I think the main issue here is --read_group tag:CB. How many barcodes do you have in total?
Although grouped counts were optimized, outputting them might still take a lot of time and possibly memory.
I will continue optimizing this step.
Removing chrM might work as well, it's been known to be very slow when too many reads map onto it.
Best Andrey
Dear @andrewprzh, thank you so much for all the good work on recent isoquant developments!
Similar to Mangosteen24 we've observed multiple confusing scenarios when exploring SAMPLE_ID.transcript_counts.tsv and SAMPLE_ID.transcript_model_counts.tsv entries.
Some of those can be explained by high number of reads assigned to * or another transcript. Some still leave us puzzled.
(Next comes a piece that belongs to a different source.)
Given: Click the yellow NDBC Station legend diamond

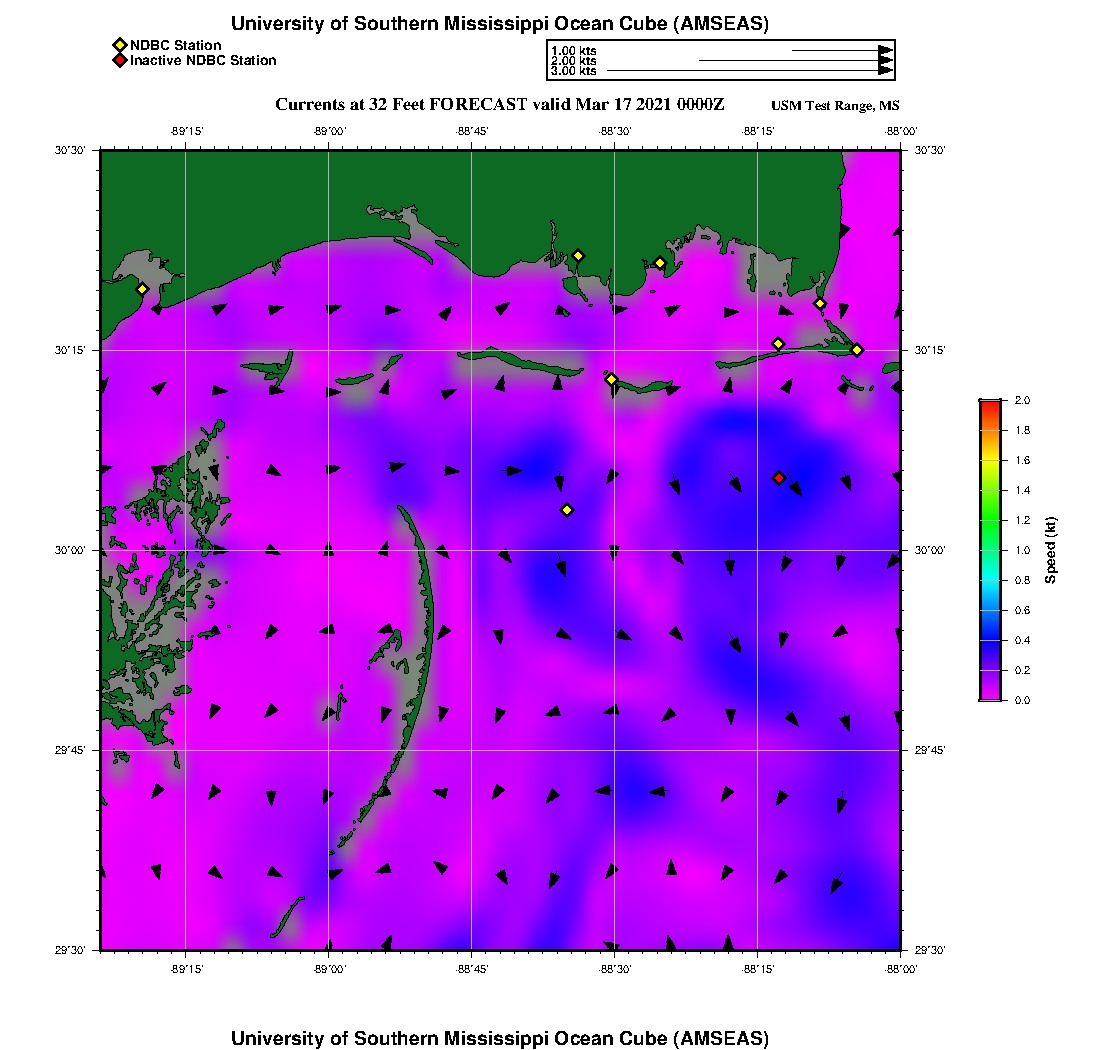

For example:
-
How come the following transcript is present only in SAMPLE_ID.transcript_counts.tsv, and not also in SAMPLE_ID.transcript_model_counts.tsv ENST1: 3 ambiguous 24 inconsistent 72 inconsistent_ambiguous 30 inconsistent_non_intronic 16 unique all unique reads map to ENST1.
-
Why is the following entry in SAMPLE_ID.transcript_model_counts.tsv annotated as ENST* and not as novel: ENST3: 8 inconsistent 7 inconsistent_ambiguous 17 inconsistent_non_intronic 1 unique_minor_difference
When the only unique_minor_difference read maps to transcript492110.chr1.nic?
Of note, transcript492110.chr1.nic exists as a separate entry in SAMPLE_ID.transcript_model_counts.tsv.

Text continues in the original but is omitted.